CLASS
Transatlantic
Tradewinds
In the 1990s, NAFTA
dominated business
headlines. Today,
though, American
businesses are
returning to familiar
economic waters.
Forget India and
China. They’re looking
across the pond at
some old friends
| BY FRANCIS X. ROCCA
When it comes to international
trade these days, China and
India get all the attention. Business people, political leaders,
economists and journalists alike
are transfixed by the challenges and the opportunities
that these and other Asian countries, with their low
costs and high ambitions, offer the United States.

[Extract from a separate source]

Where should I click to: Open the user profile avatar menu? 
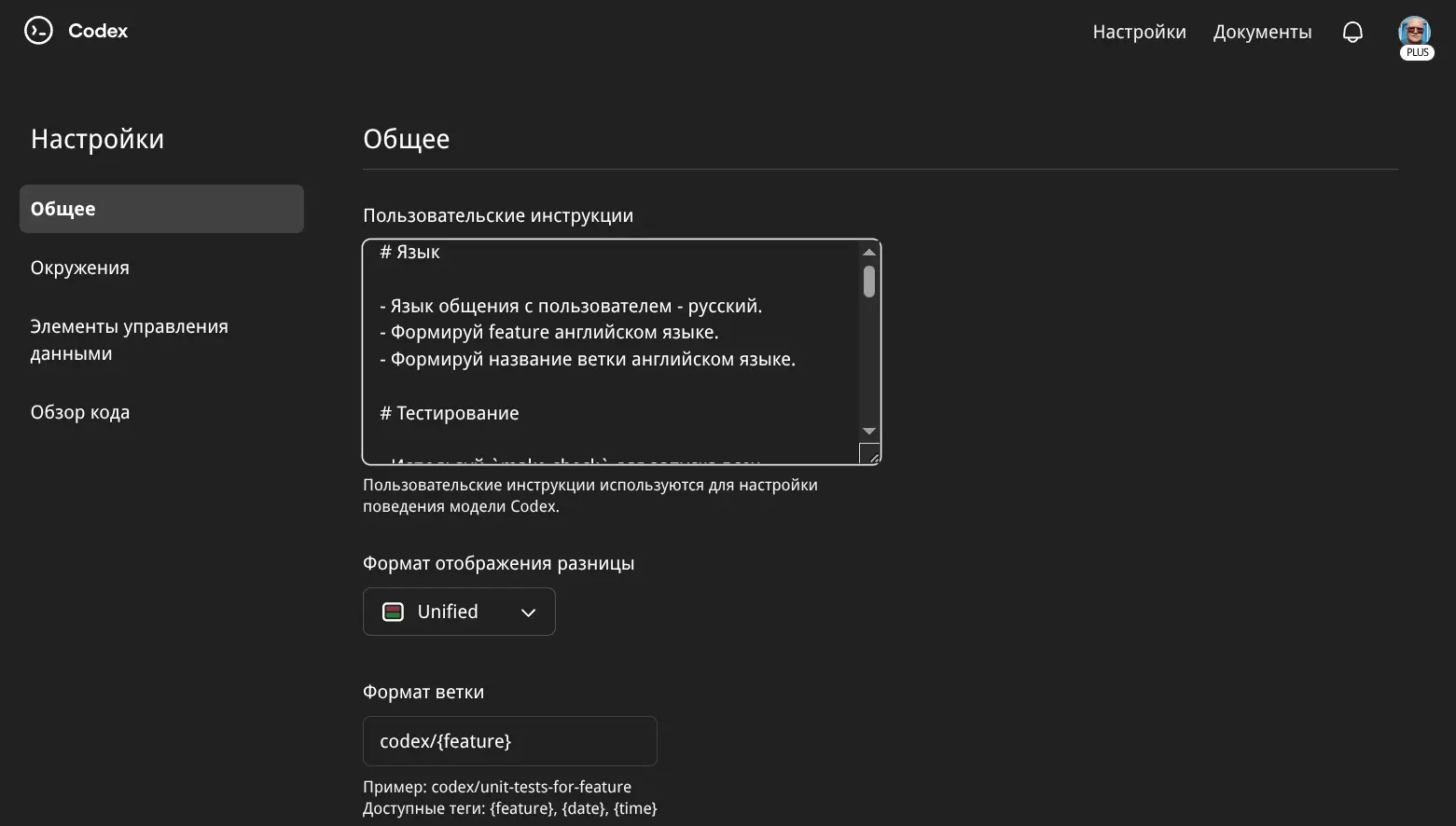(1414, 30)
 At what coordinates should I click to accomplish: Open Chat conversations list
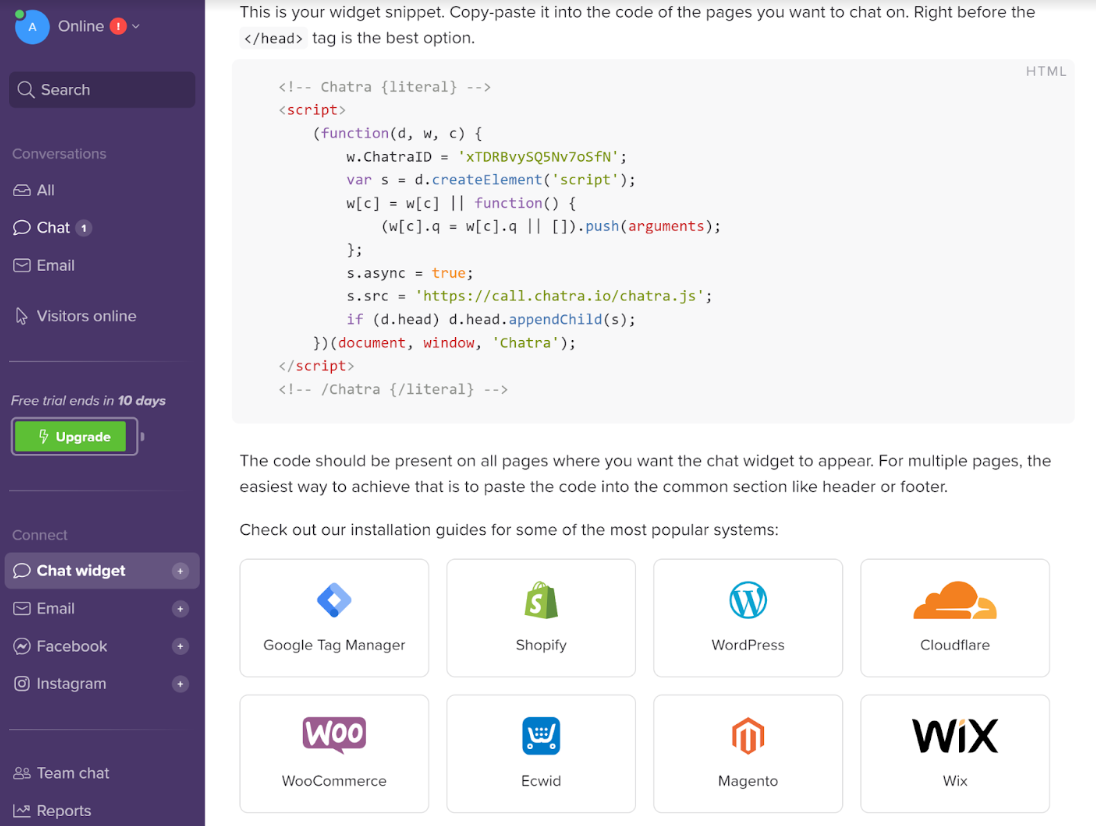click(53, 228)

Yet for all the undeniable growth and dynamism
of rising Asian economies, their impact on America is
marginal compared with that of our older commercial
partners across the Atlantic. According to a report by
scholars at Johns Hopkins University, two-thirds of
all foreign investment in the U.S. in 2005 came from
Europe; and American investment in little Belgium
(pop. 10. 4 million) was more than four times that of
U.S. investment in China. The U.S. and the European
Union together account for 40 percent of world trade
and the same proportion of world GDP.
Now American and European leaders are seeking
to strengthen this economic relationship by eliminating some of the last remaining barriers to transatlantic
trade and investment. Proponents say that such changes will boost employment and investment on both
sides, strengthen a geopolitical alliance that has been
essential to global peace and security for more than
half a century, and help raise living standards for the
rest of the world. Opponents warn that a U.S.-EU free
trade zone could jeopardize the Doha Round of international trade talks; enrich big business at the expense of
workers and consumers; and even stifle the free market
competition that such a zone is supposed to favor.